Sutton, 35, was planning on attending the University of Akron in the 2006 school year before being incarcerated.
"I was on my way here. I never got to make it here," Sutton said to News 5 Cleveland. "I was coming to Akron for business administration. I had a full ride."
"We are doing this as a way to present an opportunity to two gentlemen who had their opportunity ripped from their lives," University of Akron President Gary L. Miller said to ABC News in a statement. "An education gives you the opportunity for a fresh start."
The Innocence Project, an independent nonprofit that works to release wrongfully convicted individuals from prison, represented Sutton in court and helped to get him released.
According to a statement sent to ABC News from the Innocence Project, on the night of their arrest in 2006, as Sutton and Phillips were on their way home with two friends, the passengers of a nearby vehicle fired shots into another vehicle, injuring the occupants.
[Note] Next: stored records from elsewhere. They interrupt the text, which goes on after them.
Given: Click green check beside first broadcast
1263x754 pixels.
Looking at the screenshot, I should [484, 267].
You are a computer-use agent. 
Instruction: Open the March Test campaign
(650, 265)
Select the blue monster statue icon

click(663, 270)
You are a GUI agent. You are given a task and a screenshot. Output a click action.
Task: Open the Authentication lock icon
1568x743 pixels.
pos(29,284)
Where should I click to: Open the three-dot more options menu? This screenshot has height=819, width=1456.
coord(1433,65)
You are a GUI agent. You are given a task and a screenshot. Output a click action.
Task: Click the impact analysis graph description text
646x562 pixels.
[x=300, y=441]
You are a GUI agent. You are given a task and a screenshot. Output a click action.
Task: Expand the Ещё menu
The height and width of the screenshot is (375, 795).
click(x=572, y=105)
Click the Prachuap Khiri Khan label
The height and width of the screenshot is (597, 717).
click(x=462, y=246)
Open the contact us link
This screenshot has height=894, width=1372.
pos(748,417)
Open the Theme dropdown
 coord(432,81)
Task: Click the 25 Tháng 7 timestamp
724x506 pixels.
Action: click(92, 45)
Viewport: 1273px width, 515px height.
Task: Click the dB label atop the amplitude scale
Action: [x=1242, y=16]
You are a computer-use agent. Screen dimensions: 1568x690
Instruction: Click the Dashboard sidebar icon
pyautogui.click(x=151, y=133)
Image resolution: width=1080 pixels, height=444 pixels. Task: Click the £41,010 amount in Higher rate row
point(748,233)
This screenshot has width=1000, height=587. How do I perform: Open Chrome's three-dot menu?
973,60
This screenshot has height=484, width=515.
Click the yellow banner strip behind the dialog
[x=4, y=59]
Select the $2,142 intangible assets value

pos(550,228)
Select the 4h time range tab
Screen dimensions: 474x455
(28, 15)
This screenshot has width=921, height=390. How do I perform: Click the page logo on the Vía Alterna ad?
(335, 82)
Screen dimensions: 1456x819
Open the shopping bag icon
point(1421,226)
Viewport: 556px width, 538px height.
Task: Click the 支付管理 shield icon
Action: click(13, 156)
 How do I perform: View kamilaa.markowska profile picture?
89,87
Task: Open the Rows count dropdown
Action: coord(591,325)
Two Cleveland officers pulled over Sutton, Phillips and their friends and detained them.
They were all tried for attempted murder, and the testimonies of the police officers were the principal evidence used against the four friends, per the Innocence Project. Sutton and Phillips were the only ones convicted and received 41 and 65 years in prison, respectively. Throughout their time in jail, they maintained their innocence.
"This is what happens when police officers get it wrong and refuse to acknowledge their mistake," Donald Caster, Sutton's attorney with the Innocence Project, told ABC News in a statement. "Michael (Sutton) and Kenny (Phillips) were robbed of their early adulthood. Everything that people do in their late teens and twenties — to college, start a career, meet their partner, start a family — has all been delayed for Michael and Kenny. They are remarkable and they will overcome what was taken from them, but they shouldn't have to."
In 2015, according to the Innocence Project, the Wrongful Conviction Project discovered two police officers possessed evidence that contradicted the two officers who detained Sutton and Phillips. The new information pointed to Sutton's and Phillips' innocence.
They were released in May 2021 and last September had their convictions overturned after spending a decade and a half in jail. A jury unanimously found Sutton and Phillips not guilty, according to the Innocence Project.
"Michael and Kenny are the reason why the people who do innocence work, which can be grueling, keep fighting on behalf of the wrongfully convicted," Caster said. "It has been an honor to be a small part of their story, and I am excited to see what lies ahead for them."
ABC News reached out to the Akron Police Department but have not yet received a response.
The Cuyahoga County Prosecutor's Office told ABC News in a statement that the Trial Court granted a new motion for a new trial, for which they were found not guilty, and that they respected the outcome.
"We respect the jury's verdict. We are excited to hear about the educational opportunities afforded to these two individuals. We hope they live a happy life and wish them success in their future endeavors," Lexi Bauer, Communications Manager for The Cuyahoga County Prosecutor's Office, said.
Sutton and Phillips both plan to start college in the fall.
"God gave us back everything we thought we lost, double time, "Phillips said to News 5 Cleveland. "I gotta keep going strong not just for myself, because I thought it was for myself, but for God. He was like, 'No, I saved you for a reason, keep putting out the message.'"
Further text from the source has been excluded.